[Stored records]
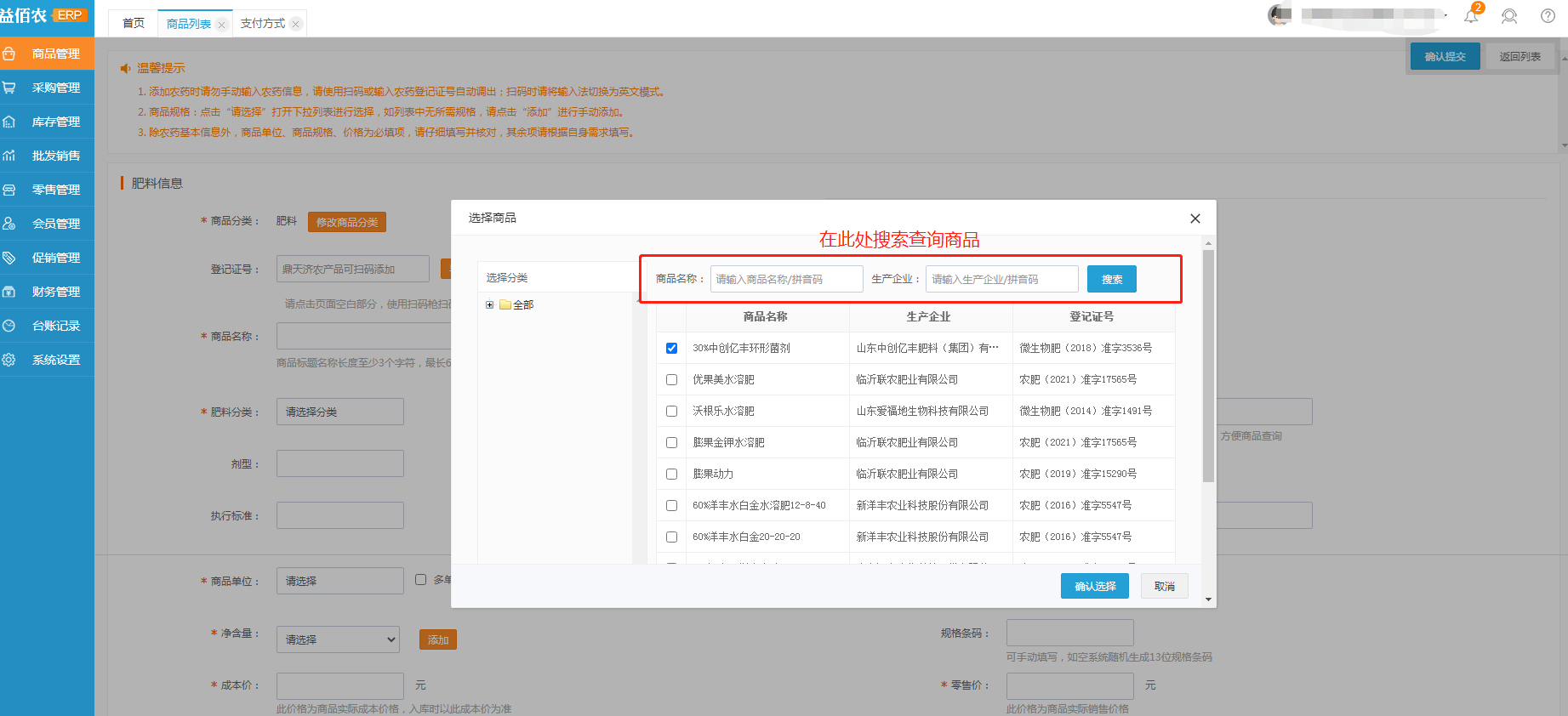Click the blue 搜索 button
The width and height of the screenshot is (1568, 716).
click(x=1111, y=279)
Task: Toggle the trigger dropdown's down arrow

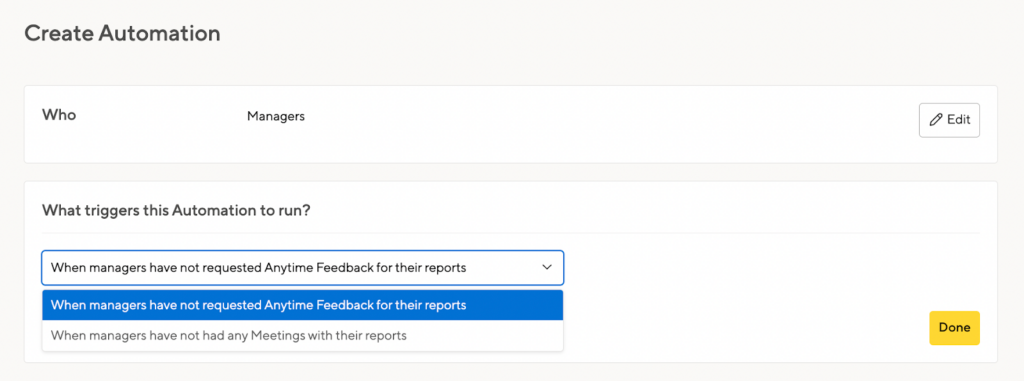Action: [x=547, y=267]
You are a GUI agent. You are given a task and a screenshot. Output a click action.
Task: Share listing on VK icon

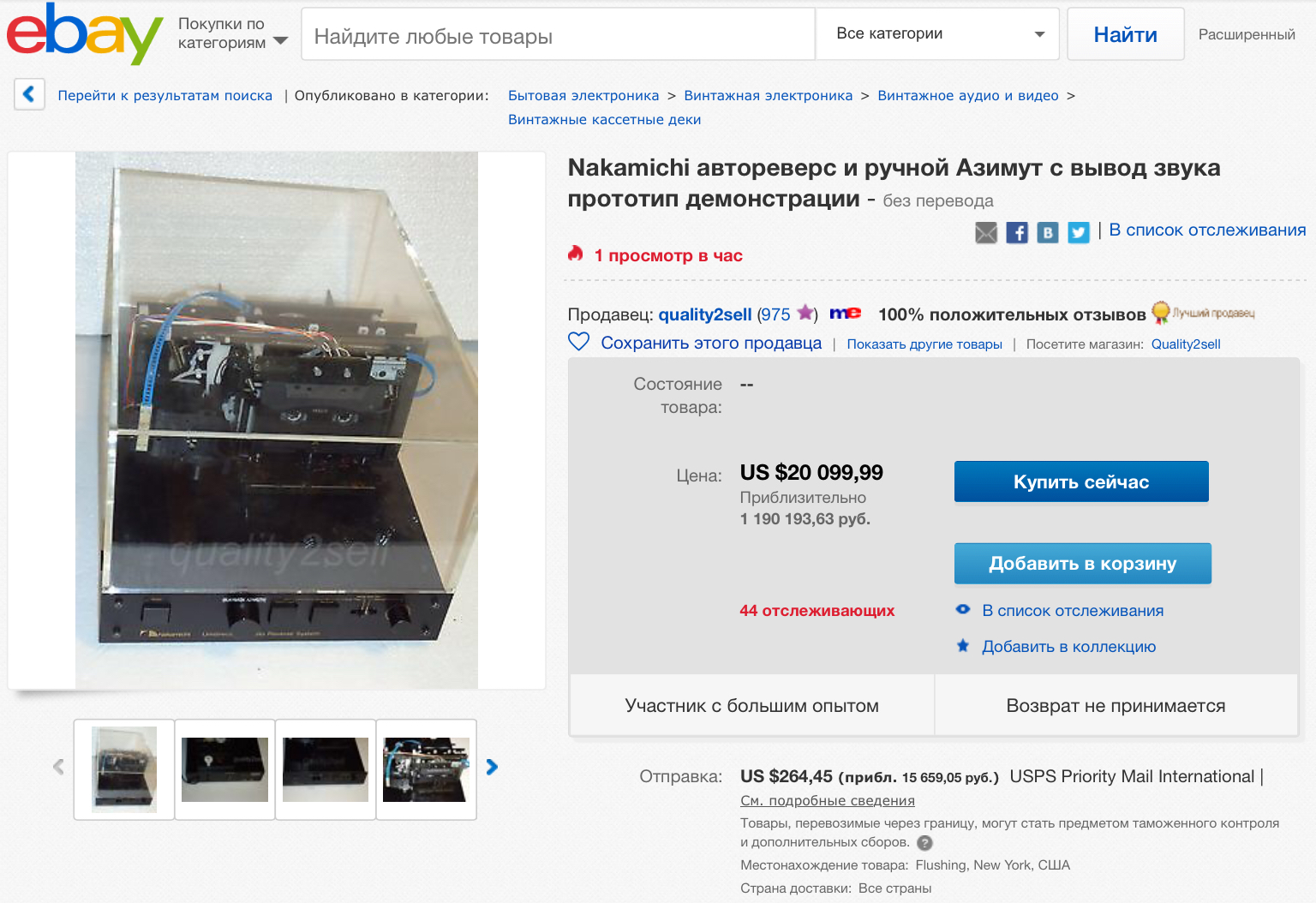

WORK TO BE COMPLETED
From the line containing "Task: Toggle the" to the last line of the entries, output every line exactly as written, but leave out the pictures.

COMPLETED TASK
Task: Toggle the trigger dropdown's down arrow

Action: [x=547, y=267]
You are a GUI agent. You are given a task and a screenshot. Output a click action.
Task: Share listing on VK icon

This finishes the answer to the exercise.